:: Приведенный текст
Что же вменялось наследнику в вину? «Он курит табак, пьет пиво и водку, что вовсе не совпадает с изящными приемами двора, – сообщал в Париж Фавье. – Зато вполне согласно с нравами не только массы народа, но и русского дворянства, духовенства и военного класса. Удивительно, что нация осмеливается порицать в одном только великом князе образ жизни, который так свойственен северному климату и так согласен не только с примером Петра Великого, но и с установившимися в России обычаями»110.
Перед нами парадокс. Петра III терпеть не могли именно за те качества, которые присущи народу в целом. И не только потому, что частный человек имеет возможность их прятать, а глава государства, находясь на виду, обнаруживает во всем безобразии. Это было бы половиной беды. За внуком Петра Великого не признавали права на национальные пороки. У деда они уравновешивались гениальностью. Петру Федоровичу нечего было предъявить взамен. Наличие у него замашек предка воспринималось как нечто несообразное. Гротеск. Карикатура. Тем более обидная, что нарисована она иностранцем.
Елизавету любили, несмотря на легкомыслие и ограниченное участие в делах. То есть чисто интуитивно старались не замечать дурных свойств. В ее племяннике тоже интуитивно не угадывали хороших. Подданные словно ослепли. И не случайно. «Код» к их сердцам не был вскрыт Петром Федоровичем. Код, прежде всего, культурный – национальный, религиозный, языковой, поведенческий. Все, над чем так старательно работала Екатерина с первого дня пребывания в России, казалось ее супругу излишним. В результате его считали чужим. «Великий князь представляет поразительный пример силы природы, – замечал Фавье. – …Он и теперь еще остается истым немцем и никогда не будет ничем другим»111.
::::
Краткое задание 1:
Ответьте на вопросы по тексту о Петре III:
(a) Куда Фавье направлял свои сообщения?
(b) Чем, согласно тексту, уравновешивались пороки у деда Петра Федоровича?
(c) Кем, по словам Фавье, великий князь остается и теперь?
Краткое задание 2: Перепишите без изменений фрагмент текста о Петре III: начните со слов «Перед нами парадокс.» и остановитесь после слов «нарисована она иностранцем.».
:: Выдержка из данных
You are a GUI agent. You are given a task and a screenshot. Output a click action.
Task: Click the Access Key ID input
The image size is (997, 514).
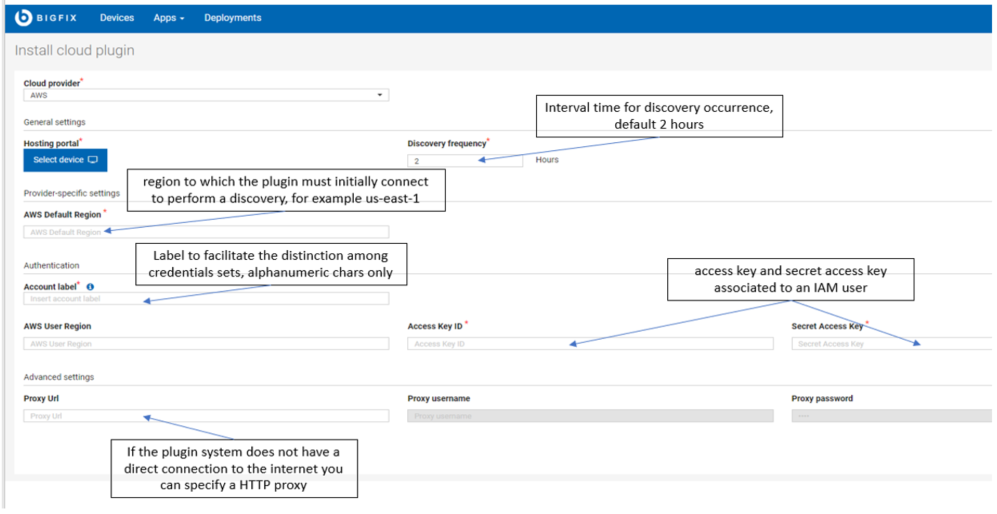(x=591, y=344)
::::
Ответ на задание 1:
(a) В Париж.
(b) Гениальностью.
(c) Истым немцем.

Ответ на задание 2:
Перед нами парадокс. Петра III терпеть не могли именно за те качества, которые присущи народу в целом. И не только потому, что частный человек имеет возможность их прятать, а глава государства, находясь на виду, обнаруживает во всем безобразии. Это было бы половиной беды. За внуком Петра Великого не признавали права на национальные пороки. У деда они уравновешивались гениальностью. Петру Федоровичу нечего было предъявить взамен. Наличие у него замашек предка воспринималось как нечто несообразное. Гротеск. Карикатура. Тем более обидная, что нарисована она иностранцем.